• _Provided information_

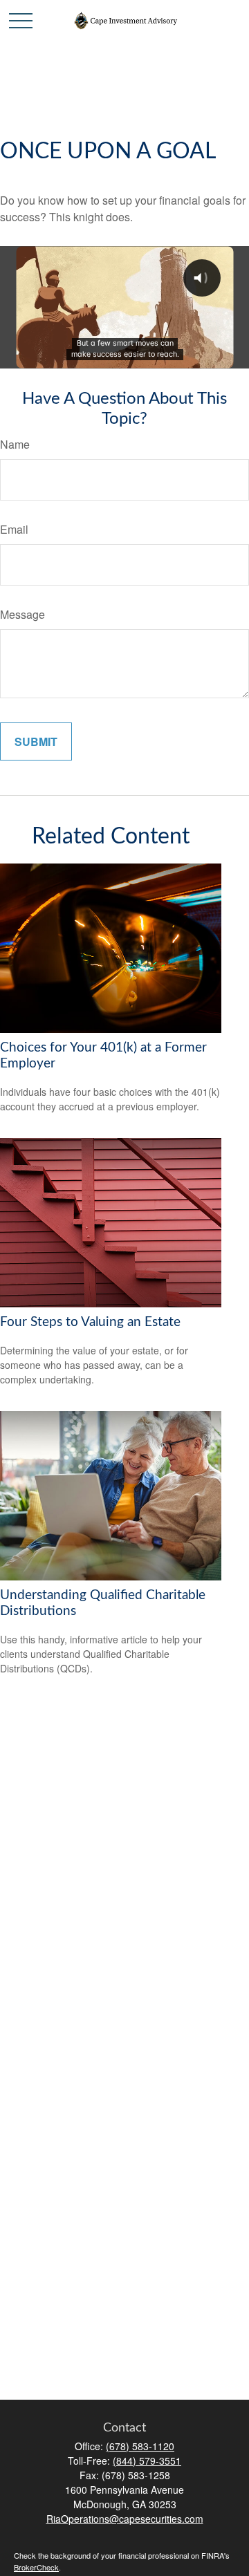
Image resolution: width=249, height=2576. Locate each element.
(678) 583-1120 (140, 2446)
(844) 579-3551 (147, 2460)
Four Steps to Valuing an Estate (90, 1322)
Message (22, 614)
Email (14, 529)
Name (15, 444)
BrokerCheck (36, 2567)
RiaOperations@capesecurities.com (124, 2519)
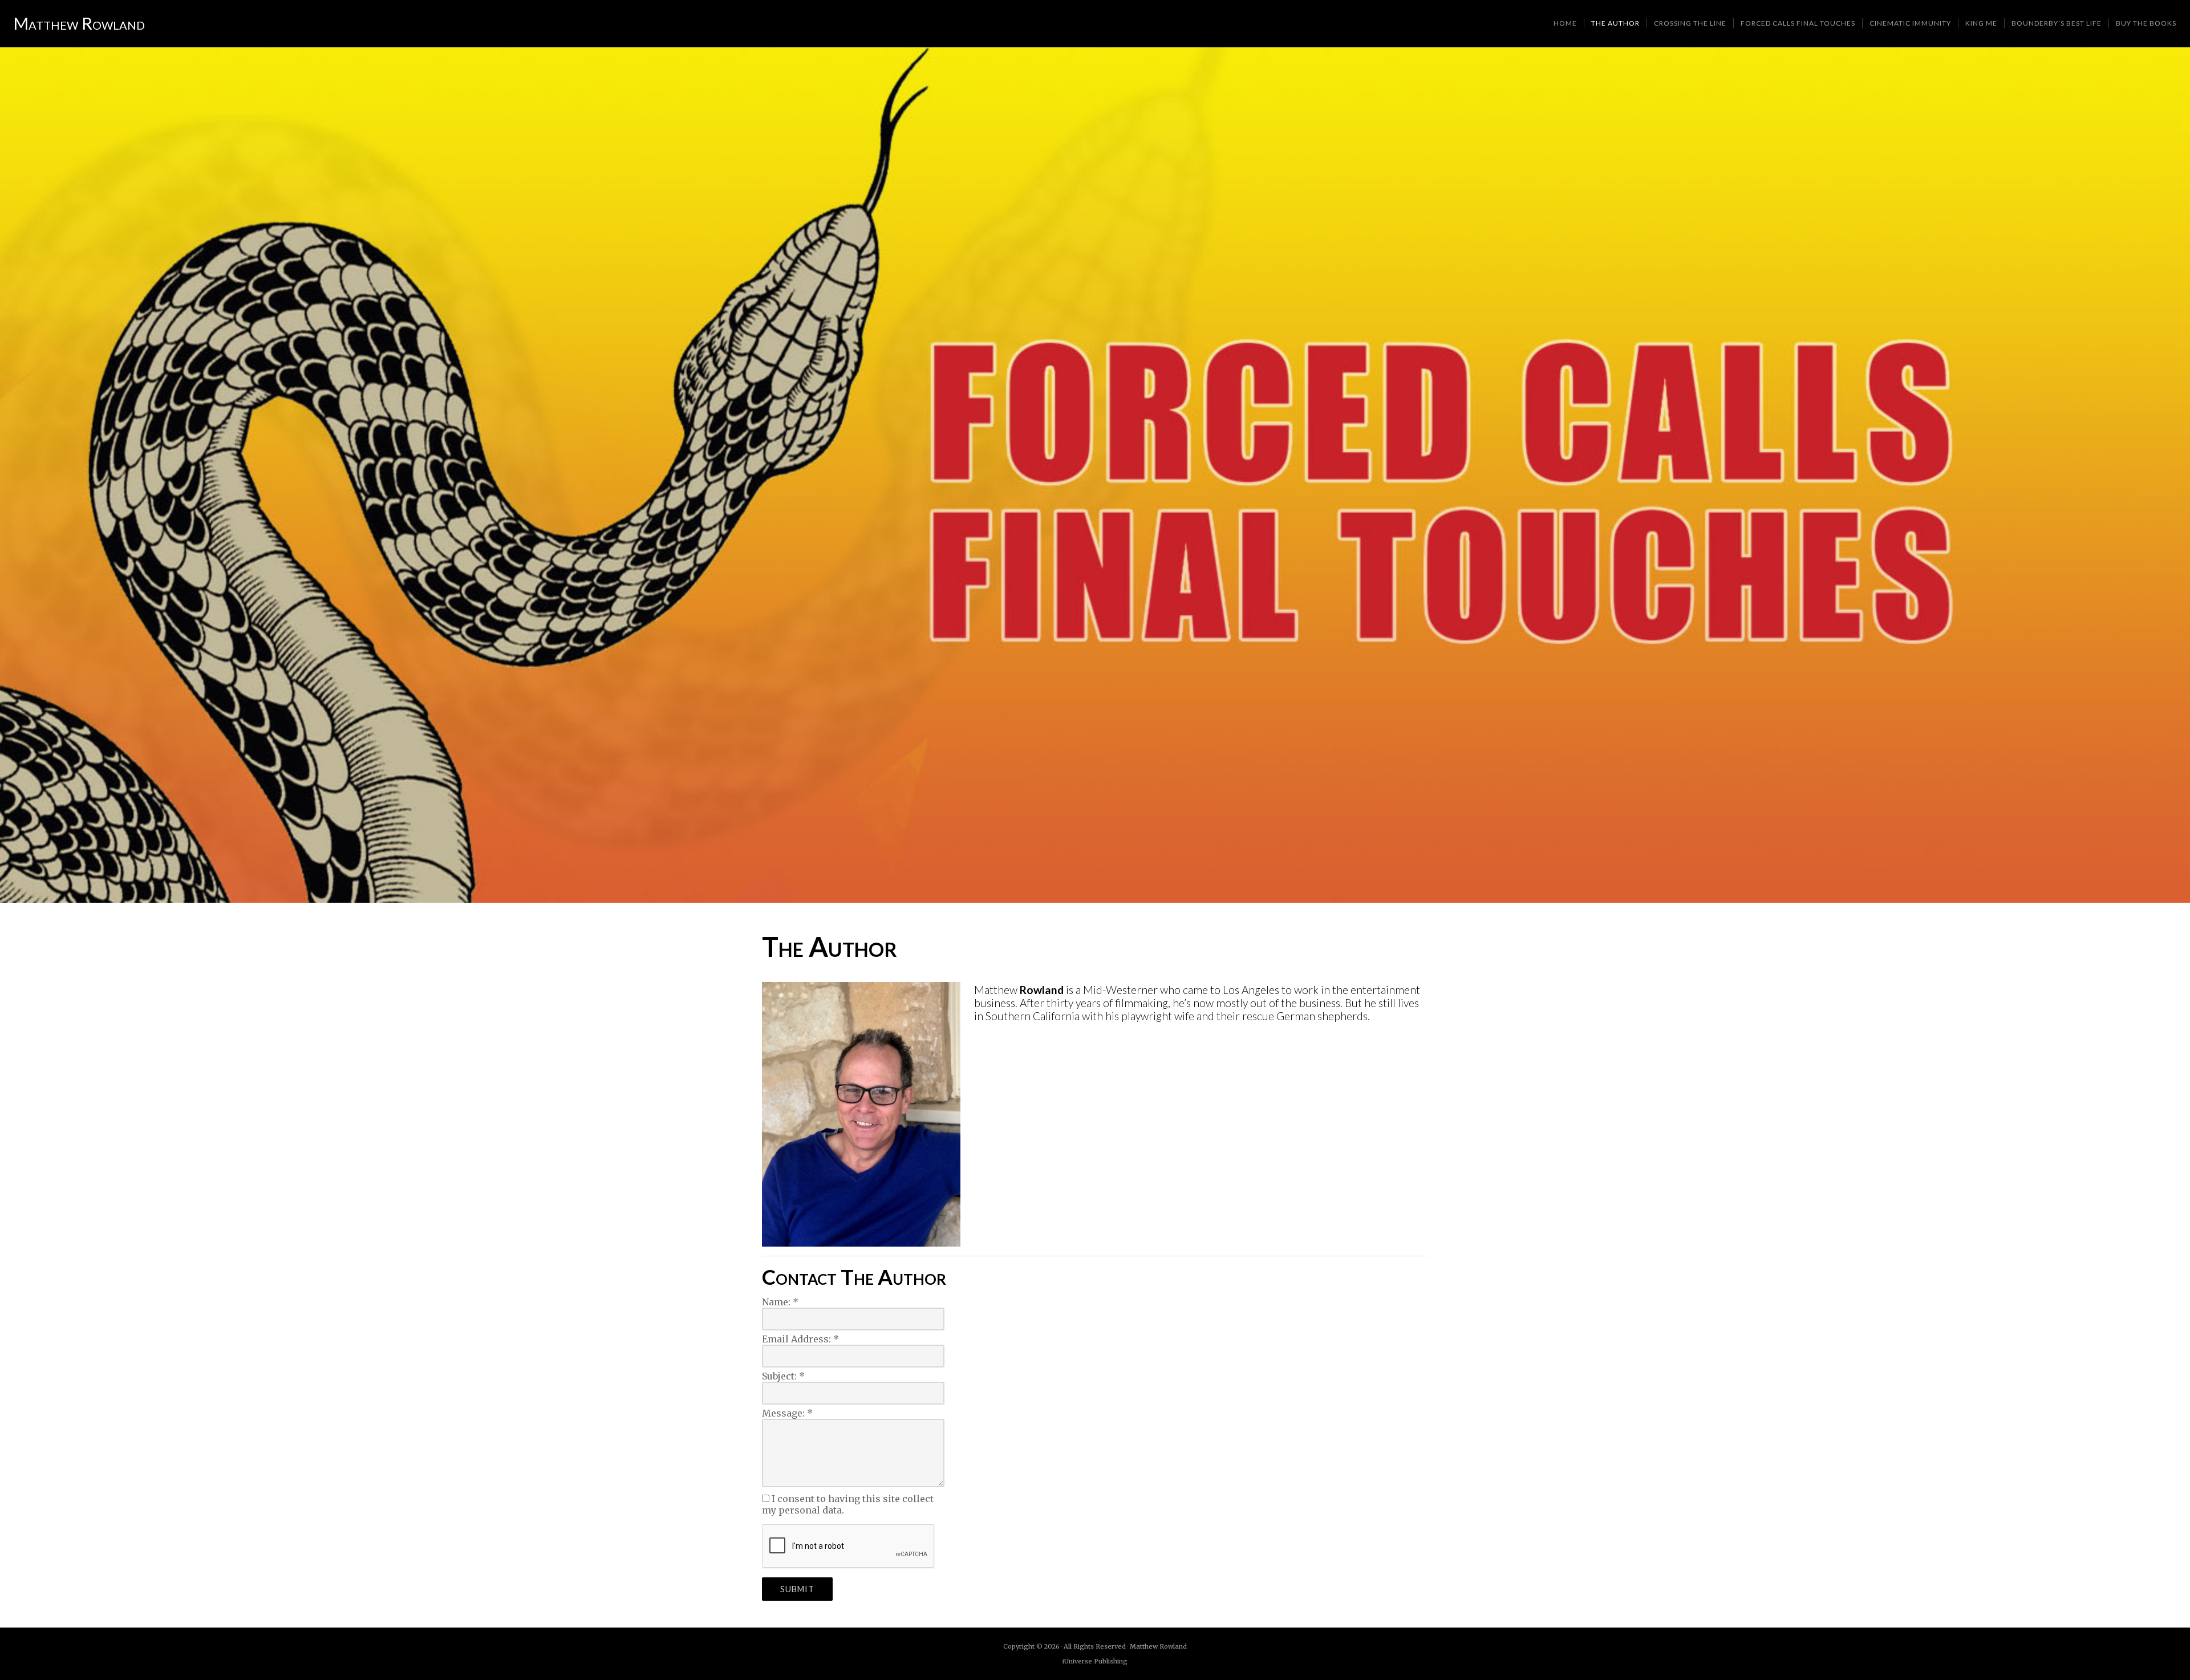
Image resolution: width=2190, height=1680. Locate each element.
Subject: (783, 1376)
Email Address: (800, 1339)
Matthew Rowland (79, 23)
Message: (787, 1413)
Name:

• _Goal of the exercise_
All entries are to be duplicated exactly, with the pictures left out.

• _Written answer_
Image resolution: width=249, height=2576. Locate each element.
(678) 583-1120 (140, 2446)
(844) 579-3551 (147, 2460)
Four Steps to Valuing an Estate (90, 1322)
Message (22, 614)
Email (14, 529)
Name (15, 444)
BrokerCheck (36, 2567)
RiaOperations@capesecurities.com (124, 2519)
Image resolution: width=2190, height=1680. Locate each element.
Subject: (783, 1376)
Email Address: (800, 1339)
Matthew Rowland (79, 23)
Message: (787, 1413)
Name:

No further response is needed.